I was a runner who felt that come hell or high water I would never walk during a race, not even to take a short break at water stations. It was a badge of honor I wore early on as a runner- in my mind stopping to walk was for weak runners and was not acceptable. How wrong I was.
This past weekend I had a non-runner friend ask me “if you walk part of a marathon does that count for actually ‘running’ a marathon?”. I guess that is a valid question from someone who doesn’t run; my answer to him was- it absolutely does not matter if you walk, limp, sprint, hobble or whatever across that finish line, when you complete a marathon or any race for that matter, you finished it, you completed it, you ran it.
I have no idea where I got the impression as a beginner runner that walking was bad. I am totally Type A, but this was a totally new extreme. For a few years I pushed myself so much that I took the fun out of race day and even had some terrible performances.
Fast forward to this year when my PT gave me the green light to run/walk the half marathon and pace my wife during the process. I had heard of people breaking four hours in their marathon debuts by implementing a run/walk strategy so I became very interested in trying this out. I had a read through Jeff Galloway’s website to get a sense of what to expect on race day. Jeff’s innovative ideas have opened up the possibility of running and completing a marathon to almost everyone. Philosophically, Jeff believes that we were all designed to run and walk, and he keeps finding ways to bring more people into the positive world of exercise.
I took a little of Jeff’s ideas and built a race day run/walk strategy around 8 min run with 1 min walk breaks. At first it was difficult to walk, but I knew my untrained legs would thank me at the end of the race- and they did as I absolutely felt like I had fresh legs. My longest run prior to the half was a 45 min run. I had not trained for strength or speed. The run/walk strategy saved my legs and helped us get to the finish line in just over 2 hours. Sure, it was 30 min of my PR, but the goal was to start and finish. By incorporating the run/walk strategy the race was doable. The walk breaks helped my body recover and even though my fitness level wasn’t at its best, I was able to keep my heart rate in check for all 13.1 miles.
I do not; and I repeat, do not recommend entering a half marathon without training. I do recommend having a look at Jeff’s website and learning more about his run/walk strategy. I believe that runners of all levels can benefit from this, whether it is walking through water stations or walking every 8 minutes.

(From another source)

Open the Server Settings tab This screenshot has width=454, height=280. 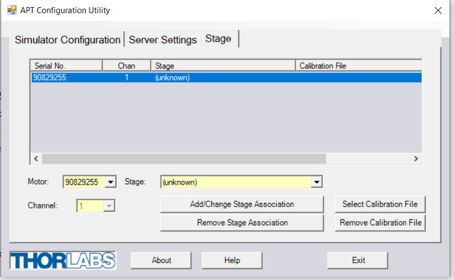pos(162,40)
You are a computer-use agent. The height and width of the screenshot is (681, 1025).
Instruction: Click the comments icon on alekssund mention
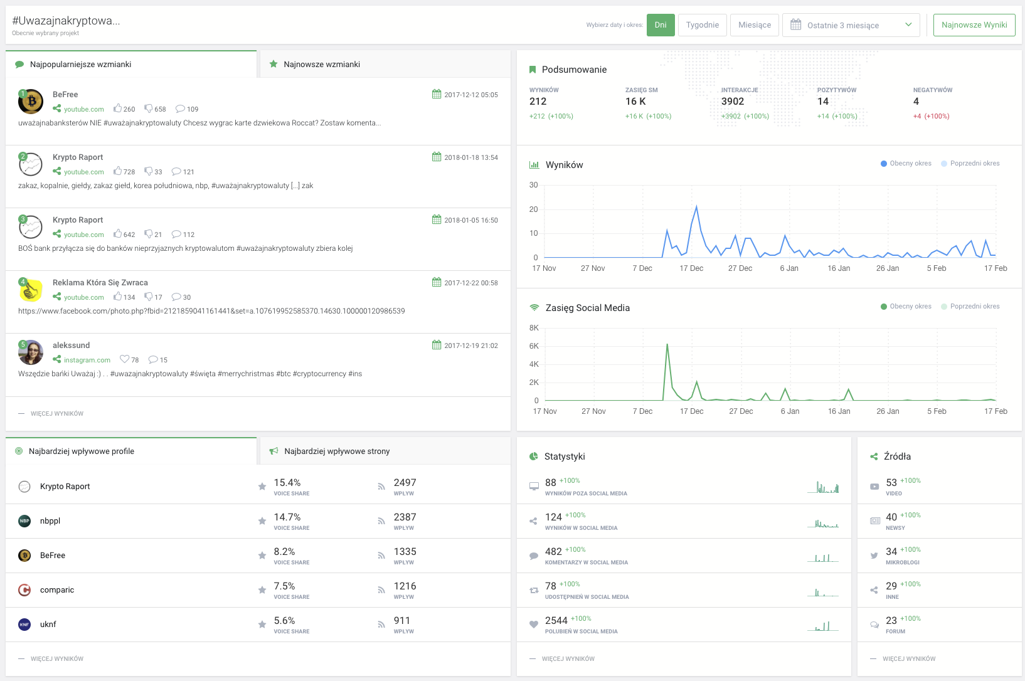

Once I get back to full strength I think I will consider my race day strategy again and look at it with a totally different perspective. Taking the walk break every so often will help me maintain fresh feeling legs and give me a mental break.
The best part of the run/walk experience was not having the fade at the end of a race. In fact we felt stronger and continued to pass those who had passed us during the first few miles of the race. Try it out, you might surprise yourself with how a run/walk will get you to your next PR.
Is run/walking cheating at a full or half marathon? Have you ever done a run/walk? Do you force yourself to run the entire race?